Climate change is damaging human health today and will have a greater impact in the future. The Lancet has called it the “biggest global health threat of the 21st century.”
Direct climate impacts, such as the spread of vector borne disease, increased heat, drought, severe storms and flooding, as well as the mass migration of climate refugees have health consequences that will disproportionately affect the most vulnerable and marginalized populations and increase in intensity over time.
At the same time, the main driver of climate change—fossil fuel combustion—is causing major health problems now, contributing to air pollution that kills more than six million people a year, roughly twice as many people as HIV/AIDS, Malaria and TB combined.
Health care contributes to climate change
While vastly differing in scale, each nation’s health sector releases greenhouse gases while delivering care and procuring products and technologies from a carbon-intensive supply chain. Health care contributes to carbon emissions through energy consumption, transport, and product manufacture, use, and disposal.
The Health care’s global climate footprint report, published in September 2019 by Health Care Without Harm in collaboration with Arup, shows that health care’s climate footprint is equivalent to 4.4% of global net emissions, equivalent to the annual greenhouse gas emissions from 514 coal-fired power plants.
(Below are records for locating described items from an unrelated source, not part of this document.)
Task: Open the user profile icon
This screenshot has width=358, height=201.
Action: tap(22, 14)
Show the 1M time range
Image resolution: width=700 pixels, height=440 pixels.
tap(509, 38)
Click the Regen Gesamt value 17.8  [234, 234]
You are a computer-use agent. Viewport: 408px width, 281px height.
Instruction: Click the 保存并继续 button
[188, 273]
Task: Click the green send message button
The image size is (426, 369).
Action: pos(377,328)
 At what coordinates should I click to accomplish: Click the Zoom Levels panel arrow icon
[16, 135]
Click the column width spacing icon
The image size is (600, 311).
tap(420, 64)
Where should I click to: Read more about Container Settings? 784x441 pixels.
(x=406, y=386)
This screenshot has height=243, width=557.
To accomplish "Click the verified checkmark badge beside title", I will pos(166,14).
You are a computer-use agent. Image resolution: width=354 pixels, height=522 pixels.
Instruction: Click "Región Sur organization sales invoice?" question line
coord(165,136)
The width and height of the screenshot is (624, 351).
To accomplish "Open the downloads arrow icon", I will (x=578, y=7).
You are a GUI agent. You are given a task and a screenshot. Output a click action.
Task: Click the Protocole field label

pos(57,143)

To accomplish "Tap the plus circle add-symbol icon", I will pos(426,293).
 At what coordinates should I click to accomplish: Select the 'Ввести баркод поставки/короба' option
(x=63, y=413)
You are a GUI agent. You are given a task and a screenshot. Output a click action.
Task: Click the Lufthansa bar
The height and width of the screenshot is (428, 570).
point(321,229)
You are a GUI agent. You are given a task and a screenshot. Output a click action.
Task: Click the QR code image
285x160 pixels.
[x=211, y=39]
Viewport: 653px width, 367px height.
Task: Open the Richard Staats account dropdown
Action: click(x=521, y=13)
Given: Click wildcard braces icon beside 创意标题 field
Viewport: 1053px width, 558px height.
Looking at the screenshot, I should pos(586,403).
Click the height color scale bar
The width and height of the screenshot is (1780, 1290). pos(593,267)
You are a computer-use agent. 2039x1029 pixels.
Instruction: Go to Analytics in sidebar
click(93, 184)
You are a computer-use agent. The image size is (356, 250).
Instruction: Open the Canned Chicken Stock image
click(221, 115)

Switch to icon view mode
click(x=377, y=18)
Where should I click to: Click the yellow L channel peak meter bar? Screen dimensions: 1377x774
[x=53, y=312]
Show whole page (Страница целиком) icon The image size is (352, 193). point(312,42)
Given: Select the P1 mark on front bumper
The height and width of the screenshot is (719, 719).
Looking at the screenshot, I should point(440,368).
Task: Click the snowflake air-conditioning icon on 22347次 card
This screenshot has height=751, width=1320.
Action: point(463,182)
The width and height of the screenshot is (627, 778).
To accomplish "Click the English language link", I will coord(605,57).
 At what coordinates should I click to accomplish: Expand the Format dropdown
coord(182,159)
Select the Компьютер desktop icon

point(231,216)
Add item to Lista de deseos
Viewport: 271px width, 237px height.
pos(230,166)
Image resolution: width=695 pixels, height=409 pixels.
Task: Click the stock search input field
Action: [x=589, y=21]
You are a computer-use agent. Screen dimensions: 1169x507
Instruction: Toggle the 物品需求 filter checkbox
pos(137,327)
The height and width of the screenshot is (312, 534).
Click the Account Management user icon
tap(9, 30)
Results show that the top ten health care emitters make up 75% of the global health care climate footprint. Globally, emissions emanating directly from health care facilities and health care owned vehicles (Scope 1) make up 17% of the sector’s worldwide footprint, indirect emissions from purchased energy sources such as electricity, steam, cooling, and heating (Scope 2) comprise another 12%, and the remaining 71% is primarily derived from the health care supply chain (Scope 3) through the production, transport, and disposal of goods and services, such as pharmaceuticals and other chemicals, food and agricultural products, medical devices, hospital equipment, and instruments.
Health Care Climate Action
The worst effects of climate change can be prevented, and such prevention presents an opportunity for health care to play a leadership role by implementing resiliency and low-carbon development strategies within the sector, while influencing others to mitigate climate change and improve population health.
Because the health sector is a major economic, political and moral force in most every society, it holds the potential to play a leadership role in addressing climate change everywhere. Transitioning to a low-carbon economy can prevent the worst impacts of climate change while simultaneously improving health outcomes and health equity.
An engaged health sector of millions of health professionals, professional associations, hospitals, health systems, health NGOs, ministries of health and international organizations can help broaden and deepen the worldwide movement to address climate change, moving the world toward a healthy, low carbon development path.